▸ REQUIRED WORK:
Pull every line with "computer" from the entries below.

▸ SUPPLIED RECORDS:
▬▬▬▬▬▬

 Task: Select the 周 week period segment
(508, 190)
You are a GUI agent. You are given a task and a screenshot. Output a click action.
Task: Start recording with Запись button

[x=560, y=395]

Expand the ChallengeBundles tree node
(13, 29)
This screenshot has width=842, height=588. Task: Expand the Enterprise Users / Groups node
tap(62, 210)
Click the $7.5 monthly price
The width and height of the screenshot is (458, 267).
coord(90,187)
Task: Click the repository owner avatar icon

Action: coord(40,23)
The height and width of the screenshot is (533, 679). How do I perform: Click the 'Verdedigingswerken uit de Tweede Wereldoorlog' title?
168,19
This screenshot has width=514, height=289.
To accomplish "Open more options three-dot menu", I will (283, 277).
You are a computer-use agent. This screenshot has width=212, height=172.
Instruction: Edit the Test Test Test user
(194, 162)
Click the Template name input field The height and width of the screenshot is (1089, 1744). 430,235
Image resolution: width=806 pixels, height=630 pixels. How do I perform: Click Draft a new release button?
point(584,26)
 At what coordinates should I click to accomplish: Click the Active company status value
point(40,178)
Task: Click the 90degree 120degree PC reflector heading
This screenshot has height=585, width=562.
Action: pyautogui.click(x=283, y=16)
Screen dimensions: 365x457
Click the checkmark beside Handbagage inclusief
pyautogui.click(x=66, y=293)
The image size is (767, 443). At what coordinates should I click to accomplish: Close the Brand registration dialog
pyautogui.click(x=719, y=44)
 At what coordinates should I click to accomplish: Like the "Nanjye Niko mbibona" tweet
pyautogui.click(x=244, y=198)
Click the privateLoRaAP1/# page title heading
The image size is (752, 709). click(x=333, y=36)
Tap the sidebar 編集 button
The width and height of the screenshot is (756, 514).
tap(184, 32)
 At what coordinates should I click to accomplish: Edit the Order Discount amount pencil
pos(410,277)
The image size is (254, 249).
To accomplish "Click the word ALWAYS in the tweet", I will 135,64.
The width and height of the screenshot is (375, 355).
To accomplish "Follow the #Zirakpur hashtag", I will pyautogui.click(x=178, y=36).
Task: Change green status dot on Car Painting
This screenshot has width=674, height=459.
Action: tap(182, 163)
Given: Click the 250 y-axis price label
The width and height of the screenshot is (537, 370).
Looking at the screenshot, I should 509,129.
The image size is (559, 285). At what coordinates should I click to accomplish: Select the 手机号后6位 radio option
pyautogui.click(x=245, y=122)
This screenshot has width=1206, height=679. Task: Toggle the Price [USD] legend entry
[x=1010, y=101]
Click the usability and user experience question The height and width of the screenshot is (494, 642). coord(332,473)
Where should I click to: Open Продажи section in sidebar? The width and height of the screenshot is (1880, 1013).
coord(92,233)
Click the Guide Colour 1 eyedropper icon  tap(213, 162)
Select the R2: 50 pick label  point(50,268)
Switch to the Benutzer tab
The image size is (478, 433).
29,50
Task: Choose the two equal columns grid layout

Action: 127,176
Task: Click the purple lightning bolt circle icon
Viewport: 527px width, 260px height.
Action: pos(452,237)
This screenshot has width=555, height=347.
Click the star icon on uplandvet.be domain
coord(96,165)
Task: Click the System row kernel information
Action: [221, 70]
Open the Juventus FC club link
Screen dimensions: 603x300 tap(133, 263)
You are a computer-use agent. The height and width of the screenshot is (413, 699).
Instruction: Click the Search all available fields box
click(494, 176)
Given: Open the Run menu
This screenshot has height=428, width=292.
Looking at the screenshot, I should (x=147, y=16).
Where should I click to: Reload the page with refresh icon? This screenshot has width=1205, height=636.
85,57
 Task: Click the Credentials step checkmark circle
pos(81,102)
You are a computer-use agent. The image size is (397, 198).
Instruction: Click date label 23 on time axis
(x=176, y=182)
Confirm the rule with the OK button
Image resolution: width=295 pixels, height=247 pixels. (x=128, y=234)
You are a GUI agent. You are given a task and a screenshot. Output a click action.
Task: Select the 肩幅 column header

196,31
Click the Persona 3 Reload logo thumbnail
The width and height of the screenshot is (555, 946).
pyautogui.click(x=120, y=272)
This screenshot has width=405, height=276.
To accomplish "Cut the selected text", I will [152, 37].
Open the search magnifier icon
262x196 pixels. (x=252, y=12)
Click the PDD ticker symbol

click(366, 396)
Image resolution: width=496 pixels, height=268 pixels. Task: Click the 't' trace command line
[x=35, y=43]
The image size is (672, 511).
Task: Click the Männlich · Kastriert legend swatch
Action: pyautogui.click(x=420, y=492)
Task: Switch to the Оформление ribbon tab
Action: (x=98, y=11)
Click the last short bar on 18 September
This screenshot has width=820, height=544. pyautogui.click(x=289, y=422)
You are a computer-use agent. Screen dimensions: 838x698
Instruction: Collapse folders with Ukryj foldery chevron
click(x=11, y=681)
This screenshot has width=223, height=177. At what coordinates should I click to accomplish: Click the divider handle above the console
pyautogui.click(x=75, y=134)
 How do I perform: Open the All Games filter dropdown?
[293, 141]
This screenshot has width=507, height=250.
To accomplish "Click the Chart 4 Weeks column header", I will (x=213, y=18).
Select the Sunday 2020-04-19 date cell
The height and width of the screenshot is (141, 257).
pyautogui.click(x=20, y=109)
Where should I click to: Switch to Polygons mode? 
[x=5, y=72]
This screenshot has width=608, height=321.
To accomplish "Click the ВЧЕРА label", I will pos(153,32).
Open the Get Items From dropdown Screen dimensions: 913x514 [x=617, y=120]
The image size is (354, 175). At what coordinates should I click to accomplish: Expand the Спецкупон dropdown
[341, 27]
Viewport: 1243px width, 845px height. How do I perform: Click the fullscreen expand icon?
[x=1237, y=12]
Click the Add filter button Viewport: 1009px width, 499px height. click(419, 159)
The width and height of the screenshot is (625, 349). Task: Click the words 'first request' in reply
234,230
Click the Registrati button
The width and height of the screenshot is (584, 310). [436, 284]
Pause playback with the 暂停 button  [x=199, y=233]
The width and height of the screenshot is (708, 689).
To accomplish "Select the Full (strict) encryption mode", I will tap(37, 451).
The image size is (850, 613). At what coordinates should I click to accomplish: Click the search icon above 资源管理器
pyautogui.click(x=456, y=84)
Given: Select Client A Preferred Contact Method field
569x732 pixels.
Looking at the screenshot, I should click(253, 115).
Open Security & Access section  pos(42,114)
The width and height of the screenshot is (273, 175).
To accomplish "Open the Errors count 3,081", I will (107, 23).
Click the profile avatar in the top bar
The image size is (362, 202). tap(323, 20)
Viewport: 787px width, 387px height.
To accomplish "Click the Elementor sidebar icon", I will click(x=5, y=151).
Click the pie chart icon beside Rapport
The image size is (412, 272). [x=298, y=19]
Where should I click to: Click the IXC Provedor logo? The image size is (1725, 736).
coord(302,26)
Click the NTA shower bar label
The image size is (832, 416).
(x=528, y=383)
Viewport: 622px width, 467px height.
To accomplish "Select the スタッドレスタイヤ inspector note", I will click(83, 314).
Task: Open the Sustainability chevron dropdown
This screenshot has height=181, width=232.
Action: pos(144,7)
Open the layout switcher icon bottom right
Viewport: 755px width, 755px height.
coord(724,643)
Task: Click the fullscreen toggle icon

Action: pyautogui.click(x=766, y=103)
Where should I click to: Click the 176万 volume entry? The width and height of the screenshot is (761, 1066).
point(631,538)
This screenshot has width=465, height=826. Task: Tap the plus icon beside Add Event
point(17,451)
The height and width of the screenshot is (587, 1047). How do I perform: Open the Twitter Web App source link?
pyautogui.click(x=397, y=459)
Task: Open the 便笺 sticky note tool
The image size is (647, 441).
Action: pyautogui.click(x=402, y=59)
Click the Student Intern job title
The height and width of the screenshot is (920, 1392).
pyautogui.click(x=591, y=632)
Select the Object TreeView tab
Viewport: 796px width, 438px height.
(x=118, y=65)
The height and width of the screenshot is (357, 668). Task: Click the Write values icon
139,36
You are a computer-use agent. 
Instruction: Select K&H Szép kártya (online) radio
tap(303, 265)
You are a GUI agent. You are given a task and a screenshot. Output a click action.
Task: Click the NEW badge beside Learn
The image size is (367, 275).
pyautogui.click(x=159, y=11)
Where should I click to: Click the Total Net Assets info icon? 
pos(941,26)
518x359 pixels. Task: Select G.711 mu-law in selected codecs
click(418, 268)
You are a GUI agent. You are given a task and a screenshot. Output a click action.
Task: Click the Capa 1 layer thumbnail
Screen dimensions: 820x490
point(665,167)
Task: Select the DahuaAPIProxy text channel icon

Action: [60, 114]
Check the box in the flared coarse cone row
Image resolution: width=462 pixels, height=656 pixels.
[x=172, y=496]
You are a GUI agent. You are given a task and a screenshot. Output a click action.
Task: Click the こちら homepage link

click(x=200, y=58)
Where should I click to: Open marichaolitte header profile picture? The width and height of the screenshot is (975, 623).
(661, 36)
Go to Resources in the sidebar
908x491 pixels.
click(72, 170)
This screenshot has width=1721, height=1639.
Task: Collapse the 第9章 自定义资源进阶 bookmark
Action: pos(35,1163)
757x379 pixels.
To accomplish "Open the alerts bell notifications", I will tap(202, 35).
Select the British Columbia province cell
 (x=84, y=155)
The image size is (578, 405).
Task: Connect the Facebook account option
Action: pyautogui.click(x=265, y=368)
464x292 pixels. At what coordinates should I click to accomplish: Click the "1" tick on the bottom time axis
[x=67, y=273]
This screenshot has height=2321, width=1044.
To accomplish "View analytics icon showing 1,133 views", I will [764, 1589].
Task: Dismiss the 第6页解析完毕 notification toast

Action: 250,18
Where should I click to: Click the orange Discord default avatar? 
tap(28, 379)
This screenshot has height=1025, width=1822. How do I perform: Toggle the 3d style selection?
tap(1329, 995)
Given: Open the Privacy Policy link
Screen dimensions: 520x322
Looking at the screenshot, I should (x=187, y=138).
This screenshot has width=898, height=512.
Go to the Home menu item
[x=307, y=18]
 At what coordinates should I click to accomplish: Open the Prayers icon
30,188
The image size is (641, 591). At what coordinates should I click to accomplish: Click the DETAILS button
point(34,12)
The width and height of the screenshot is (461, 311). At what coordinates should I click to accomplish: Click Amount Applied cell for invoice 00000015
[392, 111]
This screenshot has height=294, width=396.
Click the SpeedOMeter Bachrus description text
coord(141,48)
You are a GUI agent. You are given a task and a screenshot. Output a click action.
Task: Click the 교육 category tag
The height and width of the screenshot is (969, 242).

▬▬▬▬▬▬

▸ EXERCISE RESPONSE:
You are a computer-use agent. This screenshot has width=212, height=172.
You are a computer-use agent. The height and width of the screenshot is (413, 699).
You are a computer-use agent. The image size is (397, 198).
You are a computer-use agent. Screen dimensions: 838x698
You are a computer-use agent. 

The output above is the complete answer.